Hotel Bars and the Vancouver Premium Tier
Hotel bars in Vancouver split into two categories: lobby pours with an afterthought spirits list, and destination programs that draw drinkers who have no intention of staying upstairs. Botanist Bar, positioned at the entry of Fairmont Pacific Rim's ground-floor restaurant complex at 1038 Canada Place, belongs firmly to the second group. A 2025 ranking of #26 on World's 50 Best North America's Leading Bars list, down from #19 in 2023, places it inside a tight peer set of technically driven programs that compete on depth of concept rather than room count or hotel prestige. For context on how Vancouver's bar scene maps against Canadian peers, Atwater Cocktail Club in Montreal and Bar Mordecai in Toronto occupy comparable positions in their respective cities: hotel-adjacent or standalone programs with award recognition that pulls a specifically curious clientele.
Inside the Room
The physical environment at Botanist leans toward the intimate rather than the spectacular. Where many hotel bars in this price bracket default to high ceilings and open sightlines designed to impress at volume, this one draws its identity inward. The design language pulls from natural reference points: orchards, oceans, mountain terrain, and desert forms. The result is a room that reads as considered rather than dressed, the kind of space where the objects and surfaces carry a coherent logic rather than competing for attention.
The most operationally distinct element is a glass-fronted cocktail laboratory adjacent to the bar itself. This is not decorative. In an era when many programs hide their technical process or relegate it to a back-of-house prep kitchen, making the laboratory visible to guests signals that the production process is part of the offer. Clarification, fat-washing, centrifuge work, and other contemporary preparation methods read differently when the guest can observe the space in which they happen.
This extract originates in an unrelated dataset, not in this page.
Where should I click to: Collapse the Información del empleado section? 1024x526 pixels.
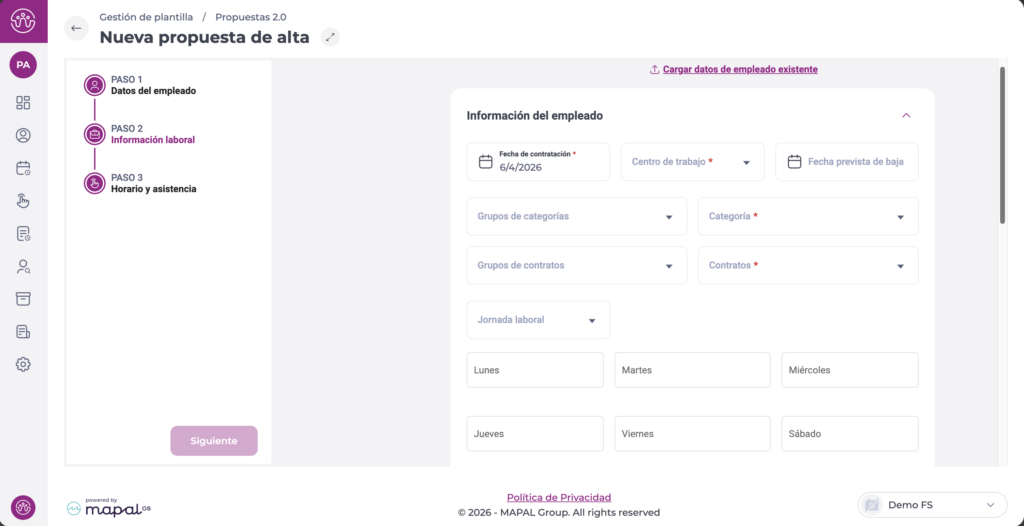click(906, 116)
The Program: Nature as a Curation Framework
Editorial angle at Botanist is nature in its broadest geographic sense, which gives the drinks program a wider brief than most concept bars allow themselves. Rather than anchoring to a single botanical family or a regional terroir, the bar draws from orchard fruit, coastal ingredients, mountain botanicals, and arid-climate plants, treating the whole of the natural world as source material. This approach has more in common with the large-format botanical programs at bars like Bar Leather Apron in Honolulu than with the tighter, single-origin focus common in European cocktail bars.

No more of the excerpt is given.